Rabu (4 April 2018) naik berita di berbagai media mengenai kejadian "tumpahan" minyak di Teluk Balikpapan. Dikutip dari rilisan kompas.com, keberadaan minyak di perairan Teluk Balikpapan berasal dari kebocoran pipa Pertamina Refinery Unit V Balikpapan di sekitar perairan Lawe-Lawe, Penajam Paser Utara.
Dari sudut pandang Hukum Lingkungan, sesuai dengan Pasal 1 Angka 14, UU Nomor 32 Tahun 2009 tentang Perlindungan dan Pengelolaan Lingkungan Hidup kejadian tumpahan minyak di Teluk Balikpapan menjadi tanggung jawab pihak Pertamina. Tanggung jawab yang dibebankan terbagi menjadi dua poin utama, yakni (1) penanggulangan pencemaran dan (2) pemulihan lingkungan hidup.
Secara teknis respon langsung berupa penanggulangan pencemaran yang ideal dilakukan adalah sebagai berikut.
Penanggulangan pencemaran dan/atau kerusakan lingkungan hidup dilakukan dengan:
1. Menyampaikan informasi mengenai terjadinya pencemaran kepada masyarakat;
2. Mengisolasi sebaran polutan;
3. Menghentikan produksi pulutan atau sumber pencemaran.
Selang1 hari, Pihak Pertamina menurut rilisan terkini dari tribunnews.com diketahui pada hari Kamis (5 April 2018) telah melakukan rangkaian upaya guna menanggulangi tumpahan minyak yang terjadi. Secara sistematik penanggulangan yang dilakukan dimulai dengan zonasi area tumpahan minyak, untuk kebutuhan pembagian kerja dari tim yang terlibat serta memetakan tingkat pencemaran tiap-tiap zona.Â
Langkah kedua yang dilakukan adalah penyiapan tim yang dilengkapi oleh peralatan yang dianggap sesuai, serta arahan kerja sesuai zonasi yang telah ditentukan sebelumnya. Tahap ketiga adalah pengoperasian vacuum dan oil bomb untuk tubuh utama dari tumpahan minyak, kemudian didukung juga dengan penggunaan oil spill dispersandan oil skimmer untuk sisa ceceran tumpahan minyak.

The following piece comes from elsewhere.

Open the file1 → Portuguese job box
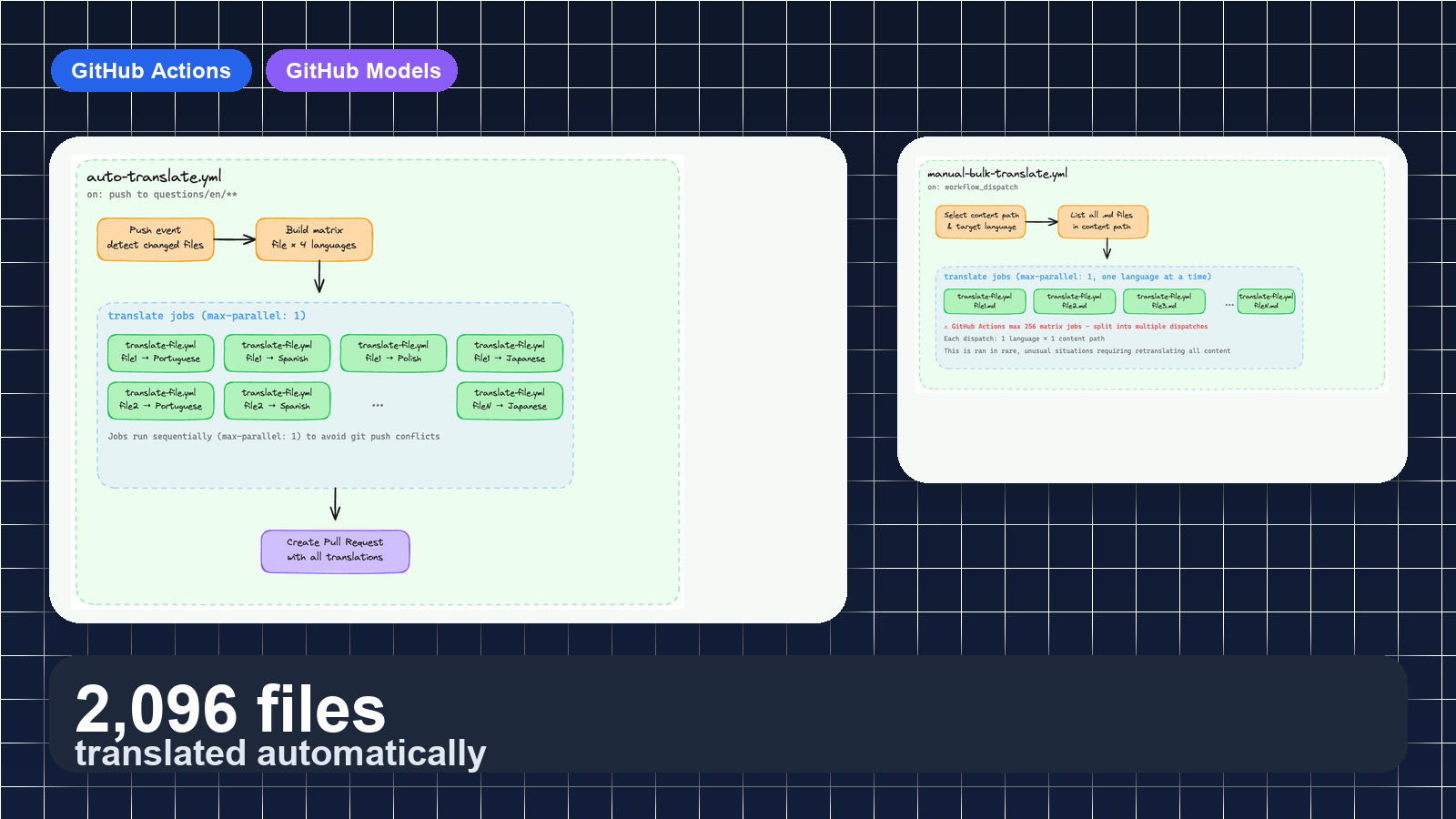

Poin menarik yang bisa disarikan dari rangkaian upaya penanggulangan adalah pentingnya memberikan respon cepat terhadap kejadian-kejadian terkait pencemaran atau pengrusakan lingkungan. Timing yang baik sangat diperlukan mengingat kondisi alam atau lingkungan sekitar yang terbilang sensitif dan tidak mudah diprediksi, ditambah juga dengan respon masyarakat umum yang sekarang ini semakin reaktif dengan adanya penyebaran infromasi melalui internet, terkait citra dari Pertamina sebagai salah satu perusahaan terbesar di Indonesia.

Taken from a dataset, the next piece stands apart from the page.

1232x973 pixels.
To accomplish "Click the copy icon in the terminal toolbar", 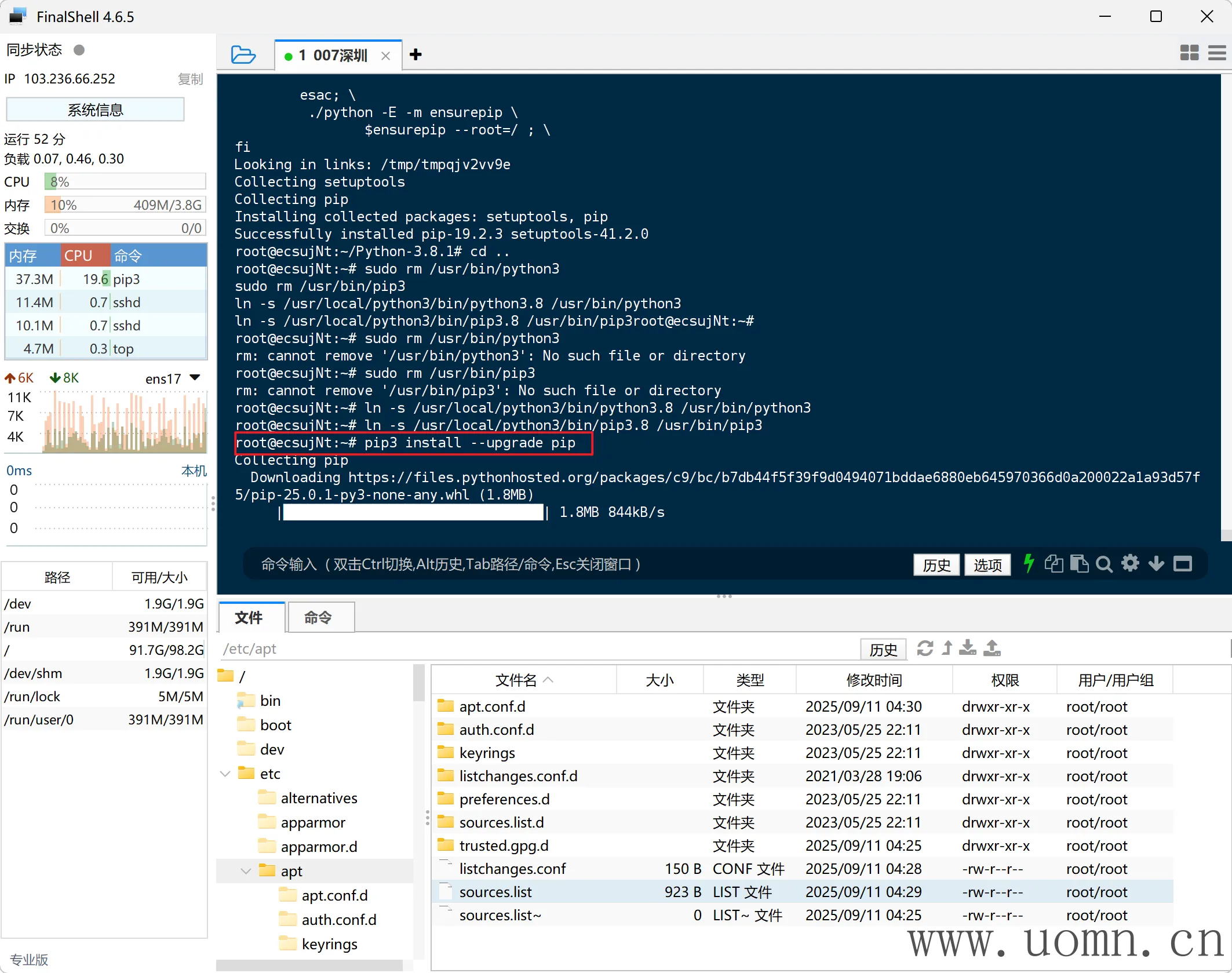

Nasi sudah menjadi bubur. Pro-kontra keberadaan Pertamina di Teluk Balikpapan dan sorotan terhadap besaran dampak ekologis serta implikasi berupa tumbuhnya kekhawatiran dari masyarakat luas akan tetap ada dan bahkan dapat semakin naik ke permukaan kajian-kajian lingkungan di Indonesia. Respon cepat yang dilakukan -meski efektifitasnya belum mampu diukur, perlu diapresiasi dan dijadikan tolak ukur dalam konteks penanggulangan pencemaran lingkungan.